Instructions for the task:
Please check three statements against the Passover article below and say yes or no for each, quoting the words of the article that decide it. 1. The Feast of Unleavened Bread lasts seven days. 2. The Passover lamb is among the korban offerings in Leviticus chapters 1 through 5. 3. Passover is first mentioned as one of God's Holy Days in Exodus 12.

Source:
* start *

This year Passover starts at twilight (around 6 pm) on Friday, March 30, 2018.

Passover is Coming

Passover is Coming!

By Messianic Rabbi Dr. Bruce R. Booker

This year Passover starts at twilight (around 6 pm) on Friday, March 30, 2018. Immediately after the sun sets we begin the Feast of Unleavened Bread, a Feast lasting for seven days in which we eat no leavened food items.

The first mention of Passover as one of God’s Holy Days is found in Exodus 12 and celebrates the Exodus, the freedom from slavery of the Children of Israel from ancient Egypt that followed the Ten Plagues. In metaphorical prefiguration, it represents the redemption of a believer in the God of Abraham, Isaac and Jacob from the slavery of sin.

It is important to note that in the TaNaKh (Hebrew Scriptures/Old Testament) there is no actual connection between Passover and sin. Period. The Passover lamb is NOT among the korban (“Draw near”) offerings found in Leviticus chapters 1 through 5. It is NOT found in the only offering for sin to be made on behalf of the nation as a whole; which IS the Yom (Day) Kippur (Atonement) offering of Leviticus 16.

* end *

Given data:
* start *

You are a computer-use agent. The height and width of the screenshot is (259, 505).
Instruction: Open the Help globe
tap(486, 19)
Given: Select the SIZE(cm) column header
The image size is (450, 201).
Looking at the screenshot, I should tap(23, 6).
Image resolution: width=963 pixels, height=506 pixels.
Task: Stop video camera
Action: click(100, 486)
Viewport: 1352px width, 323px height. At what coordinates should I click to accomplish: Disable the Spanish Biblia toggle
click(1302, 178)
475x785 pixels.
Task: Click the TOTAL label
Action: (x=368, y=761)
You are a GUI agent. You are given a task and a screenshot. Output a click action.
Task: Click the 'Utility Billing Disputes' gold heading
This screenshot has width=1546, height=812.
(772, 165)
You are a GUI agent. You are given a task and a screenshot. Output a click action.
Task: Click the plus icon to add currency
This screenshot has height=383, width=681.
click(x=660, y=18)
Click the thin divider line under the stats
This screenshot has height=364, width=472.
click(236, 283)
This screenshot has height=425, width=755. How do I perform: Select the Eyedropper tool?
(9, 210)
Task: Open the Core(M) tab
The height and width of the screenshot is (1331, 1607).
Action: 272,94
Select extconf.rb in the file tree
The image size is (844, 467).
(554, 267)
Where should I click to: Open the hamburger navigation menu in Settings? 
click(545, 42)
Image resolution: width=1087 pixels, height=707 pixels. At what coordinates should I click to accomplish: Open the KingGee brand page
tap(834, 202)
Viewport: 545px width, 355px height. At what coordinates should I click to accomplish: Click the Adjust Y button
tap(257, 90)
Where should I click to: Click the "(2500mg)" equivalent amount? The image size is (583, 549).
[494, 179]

* end *

Solved problem:
1. Yes: "a Feast lasting for seven days in which we eat no leavened food items."
2. No: "The Passover lamb is NOT among the korban (“Draw near”) offerings found in Leviticus chapters 1 through 5."
3. Yes: "The first mention of Passover as one of God’s Holy Days is found in Exodus 12"